The Dreamers of Alamoi by Jeremiah Tolbert
“Dante was the first to conceive of Hell as a planned space,” Dr Bedelia Du Maurier tells an assembled audience in the 10th episode of the third season of Hannibal, “an urban environment.” Before Dante, Bedelia continues, we spoke not of the gates of Hell but simply the mouth of Hell — a shapeless, devouring pit with no real modus operandi.
I feel that Lovecraft’s structuring of his own ‘Dreamlands’ plays to a similar dynamic and that certainly, the author is also to be lauded for — quite literally — mapping out what may otherwise have been vague repository of images and half-formed notions of geographical space.

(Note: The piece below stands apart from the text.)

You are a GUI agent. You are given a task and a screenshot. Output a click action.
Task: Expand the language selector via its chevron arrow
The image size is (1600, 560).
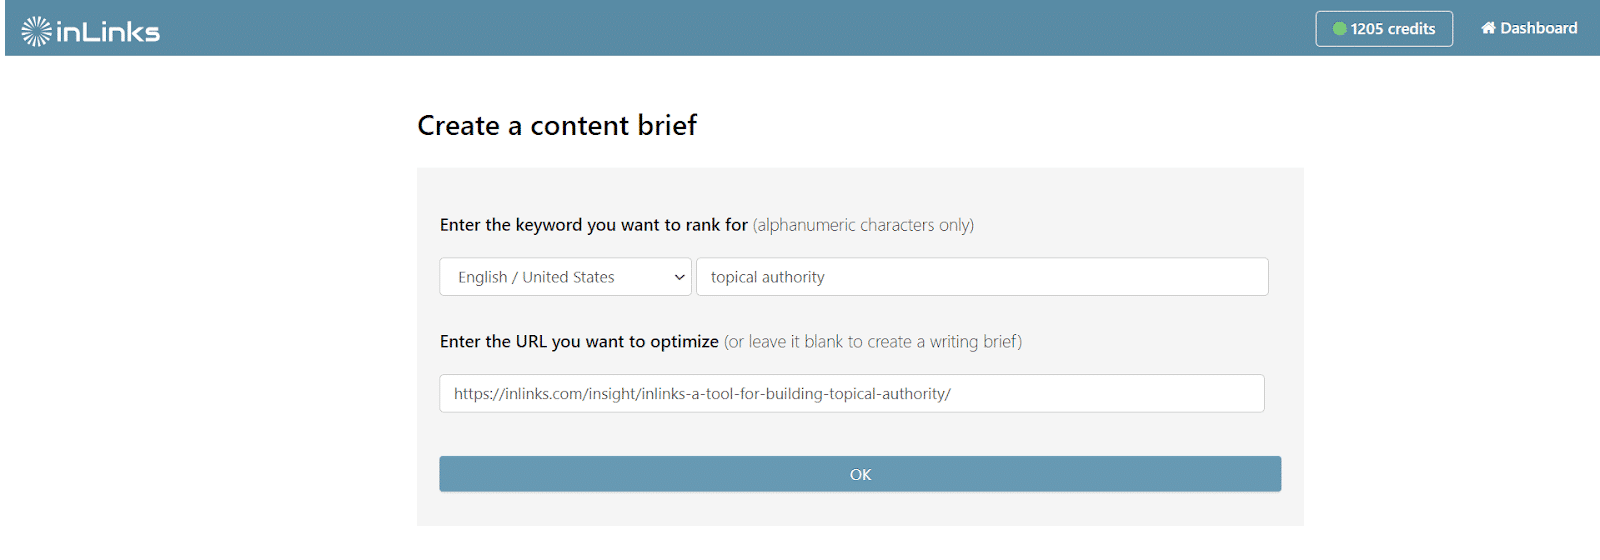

But I also find it a blessing that Lovecraft never quite went the Tolkien route with his world-building either, and that the Dreamlands were allowed to accumulate in the author and reader’s mind in gradual drops throughout various loosely connected stories.

‘The Dreamlands of HP Lovecraft’ by Jason Thompson (2011). Find out more about it
In this way, I think Lovecraft remains true to the psychology behind why we keep chasing after these spaces. It’s a comforting notion, to be able to travel to a place where the laws and conventions that dominate our daily life have been suspended in favour of some kind of sublime bliss; even if — to go with the original, Kantian notion of the sublime — this does not mean that what we would see and experience in these places is necessarily pleasant, or even safe.

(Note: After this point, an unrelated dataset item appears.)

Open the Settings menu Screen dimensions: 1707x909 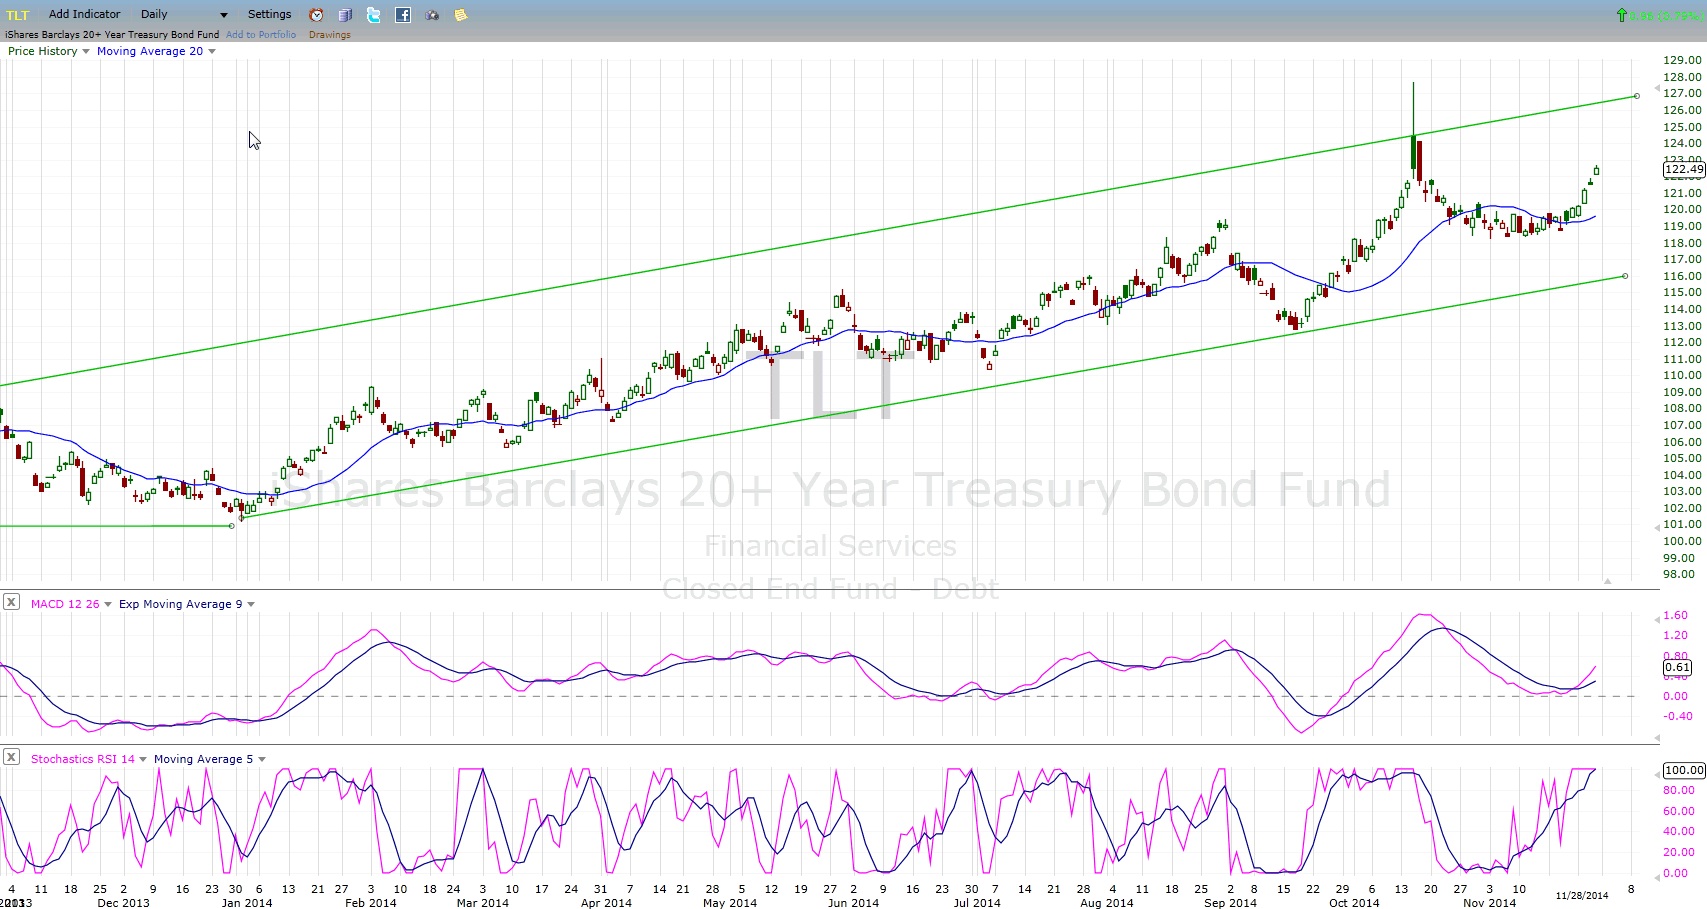tap(269, 14)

With Lovecraft the concept gets a keener edge of poignancy, I think, because for all the implied eldritch horror of the Dreamlands, it feels as if he’d rather go there than face the realities of the modern world — a tic in his character that also speaks to the oft-discussed and deeply problematic ideological underpinnings of a lot of his work (to say nothing of how his public proclamations to this effect continue to be something of a blot on his reputation). It’s form of ‘negative escapism’, I think — not the idyll of Tolkien’s Shire, but an alienating and alluring space populated by strange, mushrooming presences, and whose geographical confines expand and contract to the whims of an ‘idiot god’.
Jeremiah Tolbert’s story develops on this motif in Lovecraft’s work — a motif that Lovecraft himself likely cribbed from his perennial source of inspiration, Lord Dunsany (who was, in turn, also an influence on Tolkien).
Tolbert gets the notes of desire and fascination right and, indeed, establishes an urban environment that despite its otherworldly nature still insists on carving out a concrete space, with the very architecture serving as an ominous, jarring construct — an element certainly in line with Lovecraft’s own stories in this vein.
“At first, he thought it only another hallucination that the two towers seemed to bend toward one another at their peak, but the vision did not waver. Realization arrived late: these were not two towers, but instead the opposing sides of an arch. Closer now, he could make out the ropes and pulleys lifting an enormous keystone into the heavens. It inched upwards as he watched.
“The dreaming construct would soon be complete. What would happen then was a great mystery, but not one Garen was eager to solve.”
Garen, our erstwhile protagonist, explores the contours of the Dreamlands with the hungry and often thwarted desire of a junkie. Strait-laced as Lovecraft may have been, he wouldn’t have been inclined to confront this aspect of his stories head-on. But it’s an evident element of the desire (with a capital D?) we have for these spaces… just as its erotic counterpoint is never too far behind, either.
‘Fantasy’ is a broad term — something we often forget, conditioned as we are to view literary genres in strict categories — and ‘dreams’ are even more vast in their potential.
But though Lovecraft and Tolkien may have stopped short of exploring the more R-rated elements of this universal trait, Tolbert — like Catherynne Valente and Clive Barker before him — isn’t shy of teasing the limits between reverie and obsession.